# Tasks to perform
(A) Retype the section of the post on the future of the patent profession that begins with the words containing "The patent profession: visions" and ends with "from home ...".
(B) In the post on the future of the patent profession, which words did the writer use to begin describing the typical successful patent practitioner of the mid-2030s?
(C) Carry on writing the post on the future of the patent profession from its final sentence.

# Source excerpt
■ ■ ■ ■ ■ ■ ■
The patent profession: visions for the future, problems for the present

The typical successful patent practitioner
of the mid-2030s: technically savvy multi-
tasking female, working from home ...
Visiting a group of patent and trade mark attorneys (but mainly patent folk) the other day for a friendly chat over a sandwich and sushi, I was asked what I thought the profile of a typical successful patent practitioner might be in 20 years time. My colleagues were a bit surprised and perhaps a bit amused when I opened with the words "She will be ..." since, while change is in the air, the patent profession is still under-represented by women, particularly when compared with the other major branches of intellectual property practice [on this topic, new readers to this weblog may wish to read the recent posts here and here, together with a selection of the best and worst of our readers' comments].  I added that the typical successful patent practitioner of the mid-2030s would almost certainly have a wider range of peripheral skills and knowledge and thus be able the better to engage with clients in taking a holistic approach to what the client may perceive as a purely legal issue. Thus, in answer to the question "can you patent my invention?", the client will not just receive a yes/no response but will be prompted to consider a variety of different commercial and strategic options. This Kat believes that  this is already happening to a not inconsiderable extent in many practices and among more experienced practitioners, but he feels that professional training and better use of information and resources already available online will enable the successful patent practitioner to advise across a larger spectrum of issues with greater confidence and at a higher level of competence than at present.
■ ■ ■ ■ ■ ■ ■
# Dataset
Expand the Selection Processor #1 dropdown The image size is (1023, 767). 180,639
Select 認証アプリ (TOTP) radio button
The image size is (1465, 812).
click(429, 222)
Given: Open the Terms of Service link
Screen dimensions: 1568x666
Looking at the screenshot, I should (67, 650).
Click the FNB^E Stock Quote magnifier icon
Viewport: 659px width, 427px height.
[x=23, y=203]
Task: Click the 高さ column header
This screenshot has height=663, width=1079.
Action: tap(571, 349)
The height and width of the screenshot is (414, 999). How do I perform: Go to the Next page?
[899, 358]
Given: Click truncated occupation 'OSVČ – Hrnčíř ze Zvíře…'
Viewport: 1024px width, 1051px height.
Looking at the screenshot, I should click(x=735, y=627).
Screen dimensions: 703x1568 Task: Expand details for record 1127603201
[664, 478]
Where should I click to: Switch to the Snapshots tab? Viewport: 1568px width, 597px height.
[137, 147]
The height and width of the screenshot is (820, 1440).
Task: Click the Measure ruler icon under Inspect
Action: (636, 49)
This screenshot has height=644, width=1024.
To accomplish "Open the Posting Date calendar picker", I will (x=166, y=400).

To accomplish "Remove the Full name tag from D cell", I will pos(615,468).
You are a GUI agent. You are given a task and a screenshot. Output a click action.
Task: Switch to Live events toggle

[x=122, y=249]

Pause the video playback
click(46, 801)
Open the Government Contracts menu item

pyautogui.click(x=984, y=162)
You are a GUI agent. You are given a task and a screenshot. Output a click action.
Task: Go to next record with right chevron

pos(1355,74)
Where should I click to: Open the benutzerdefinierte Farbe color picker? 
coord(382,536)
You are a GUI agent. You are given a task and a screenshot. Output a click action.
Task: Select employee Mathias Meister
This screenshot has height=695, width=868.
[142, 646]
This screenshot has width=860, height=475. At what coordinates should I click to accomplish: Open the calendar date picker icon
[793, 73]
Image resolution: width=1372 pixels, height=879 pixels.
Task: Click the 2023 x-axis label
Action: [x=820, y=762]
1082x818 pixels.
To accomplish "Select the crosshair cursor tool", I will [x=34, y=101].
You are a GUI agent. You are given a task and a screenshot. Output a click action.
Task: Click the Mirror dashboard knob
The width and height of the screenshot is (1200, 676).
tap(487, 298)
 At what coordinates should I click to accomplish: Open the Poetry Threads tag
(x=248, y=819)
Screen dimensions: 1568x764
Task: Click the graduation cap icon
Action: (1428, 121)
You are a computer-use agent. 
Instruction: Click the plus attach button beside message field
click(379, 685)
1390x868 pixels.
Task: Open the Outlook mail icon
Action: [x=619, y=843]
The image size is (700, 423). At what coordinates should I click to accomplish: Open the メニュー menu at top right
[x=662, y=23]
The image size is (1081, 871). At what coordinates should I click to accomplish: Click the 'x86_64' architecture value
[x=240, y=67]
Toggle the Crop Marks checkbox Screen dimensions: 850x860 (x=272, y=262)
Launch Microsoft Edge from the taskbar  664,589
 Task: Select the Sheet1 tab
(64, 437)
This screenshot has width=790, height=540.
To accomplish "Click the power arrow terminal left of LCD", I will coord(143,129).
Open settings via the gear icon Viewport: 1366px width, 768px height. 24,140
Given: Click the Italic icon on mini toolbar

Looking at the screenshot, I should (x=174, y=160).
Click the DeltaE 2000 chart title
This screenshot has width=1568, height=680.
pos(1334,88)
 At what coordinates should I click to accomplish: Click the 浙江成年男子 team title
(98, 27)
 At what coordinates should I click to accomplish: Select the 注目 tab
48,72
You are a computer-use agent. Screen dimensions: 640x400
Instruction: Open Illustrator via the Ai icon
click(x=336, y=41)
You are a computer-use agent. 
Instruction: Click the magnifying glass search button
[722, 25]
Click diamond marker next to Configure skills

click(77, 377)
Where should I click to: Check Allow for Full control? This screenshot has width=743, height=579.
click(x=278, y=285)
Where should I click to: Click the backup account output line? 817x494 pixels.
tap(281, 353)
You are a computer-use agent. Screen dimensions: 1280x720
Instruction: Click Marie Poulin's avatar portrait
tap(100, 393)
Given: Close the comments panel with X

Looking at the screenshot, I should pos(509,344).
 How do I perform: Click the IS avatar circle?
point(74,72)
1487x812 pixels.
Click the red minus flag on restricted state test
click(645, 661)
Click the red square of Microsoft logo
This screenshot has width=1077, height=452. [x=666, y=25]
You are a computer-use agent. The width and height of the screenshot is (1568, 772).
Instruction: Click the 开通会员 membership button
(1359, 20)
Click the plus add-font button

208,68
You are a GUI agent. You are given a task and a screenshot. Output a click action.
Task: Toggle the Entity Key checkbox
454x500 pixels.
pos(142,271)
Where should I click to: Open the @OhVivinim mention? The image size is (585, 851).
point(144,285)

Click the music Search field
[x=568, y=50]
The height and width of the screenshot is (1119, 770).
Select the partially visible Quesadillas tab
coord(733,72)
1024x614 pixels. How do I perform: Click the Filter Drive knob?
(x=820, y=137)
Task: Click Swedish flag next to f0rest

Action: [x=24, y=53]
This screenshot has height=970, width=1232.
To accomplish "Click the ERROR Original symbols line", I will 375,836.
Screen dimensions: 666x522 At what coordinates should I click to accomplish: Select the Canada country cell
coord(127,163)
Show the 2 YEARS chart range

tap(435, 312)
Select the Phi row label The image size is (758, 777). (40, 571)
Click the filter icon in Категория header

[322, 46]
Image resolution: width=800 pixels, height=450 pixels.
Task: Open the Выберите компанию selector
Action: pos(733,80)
■ ■ ■ ■ ■ ■ ■
# Answers below
(A)
The patent profession: visions for the future, problems for the present

The typical successful patent practitioner
of the mid-2030s: technically savvy multi-
tasking female, working from home ...

(B) "She will be ..."

(C)
The unified patent court: newly
 hatched, but misconceived?
When it comes to litigation however, it is less easy to profile the successful patent practitioner, at least in the new Europe.  Regular patent attorneys, patent attorney litigators and solicitors are all equally disadvantaged by the ongoing uncertainty as to how the unitary patent and the unified patent court will change their lives and those of those of their clients, and as to the extent to which they will need to prioritise their cultivation of patent claim interpretation, drafting pleadings, manipulating procedural rules and advocacy.  The new system should be a newly-hatched chick, freshly emerging from its shell and ready to face the world as it assumes its pre-ordained form. Instead it more closely resembles a stream of escaped yolk, oozing from the shell in a direction of its own making: all agree that it may have some value, but will it in practical terms be of any use?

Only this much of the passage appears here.